The obvious logical step is not to jump from here to Mars which is six months away. The obvious step is to go to the Moon which is only three days away. We need to invent navigation and communication, power generation and in-situ resource management and all kinds of stuff.

I’m sure the Moon is where we will go next.

Will we see a Mars landing in your lifetime?

With people, I don’t think so with the engines that exist.

People emigrate because the new place is better than the old place. We’re only going to go to place like Mars for some reason. Antarctica is a great parallel to me. There are 100 people who winter-over at the South Pole. It took about 100 years from when Shackleton was down there. When he went, it was right at the edge of technology. They barely made it.

Now people lived there safely because of inventions. We will send unmanned probes to the Moon and then we’ll starting building a habitat and set up a permanent base. There’s no big rush. It will happen. It is really predicated on the technology we need to invent.

I read a book about the moonwalkers and how many of them were changed spiritually by the experience. Did the same thing happen to you?

For the moonwalkers, it was a bigger surprise to them than it is for us now. It was such a shock that they could cover up the world with their thumbs. It happened so fast for them. I was an astronaut for 21 years. They didn’t do any psychological preparation. All of their preparation was technical. We do psychological support. We have lots of people to talk to.

I don’t know any latter-day astronauts who have had some kind of epiphany or something as a result of flying. It is spiritual for sure. Whatever got you there, it is hugely reinforcing to see the world that way whatever your belief system is. You don’t get to be an astronaut by being wishy-washy about stuff. You’ve got something that gives you strength. Flying in space reinforces it.

When you look down at the pale blue dot we all call home, do you ever wonder why we can’t all live on it in peace?

The Earth is a big beautiful thing that has been here 4.5 billion years and that has survived asteroid impacts, huge supervolcanos, pulses from the sun and ice ages and we get all worried because some of us decide to fight over something that is hard to explain 100 years later. Why did we fight the First World War? It is kind of hard to explain nowadays.

What, from your vantage point in space, was the most beautiful place on the planet?

Beauty is in the eye of the beholder, but I’d say visually it was the Bahamas because the reefs are so widespread and the tongue of the ocean at the continental shelf comes way in so there is a super deep reef up the middle. It is gorgeous. If aliens come and take family pictures flying over the world, they’ll go home and show each other pictures of the Bahamas.

You can see the green of Ireland in the spring time and it is lovely, but if you are looking for straight rainbow kind of impact, the Bahamas are the prettiest.

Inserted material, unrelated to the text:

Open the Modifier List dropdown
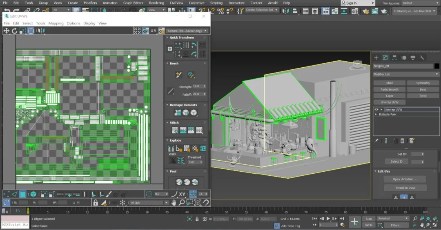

What has been the reaction back in your native Canada since your return?

It’s been unbelievable in Canada. My picture is on the five dollar bill. It’s crazy.

The reaction of national pride is wonderful, but it is huge and pervasive. The publisher says that he has never seen the reaction to a book as he did to mine. It’s sold 300,000 copies in a country of 30 million people. It’s been nuts.

How did you manage to write it so quickly?

I’ve been writing it for years. It wasn’t a sudden idea for me. I started working on it seven or eight years ago, in earnest a little over two years ago, but I’m really pleased with the reaction.

* Chris Hadfield’s An Astronaut’s Guide to Life on Earth is published now.

Cmdr Hadfield will be returning next month to deliver the keynote address at the inaugural Laya Healthcare Pendulum summit in the Convention Centre Dublin on January 9th.

He will also sign copies of his book on Saturday, January 11th, at the BT Young Scientist and Technology Exhibition.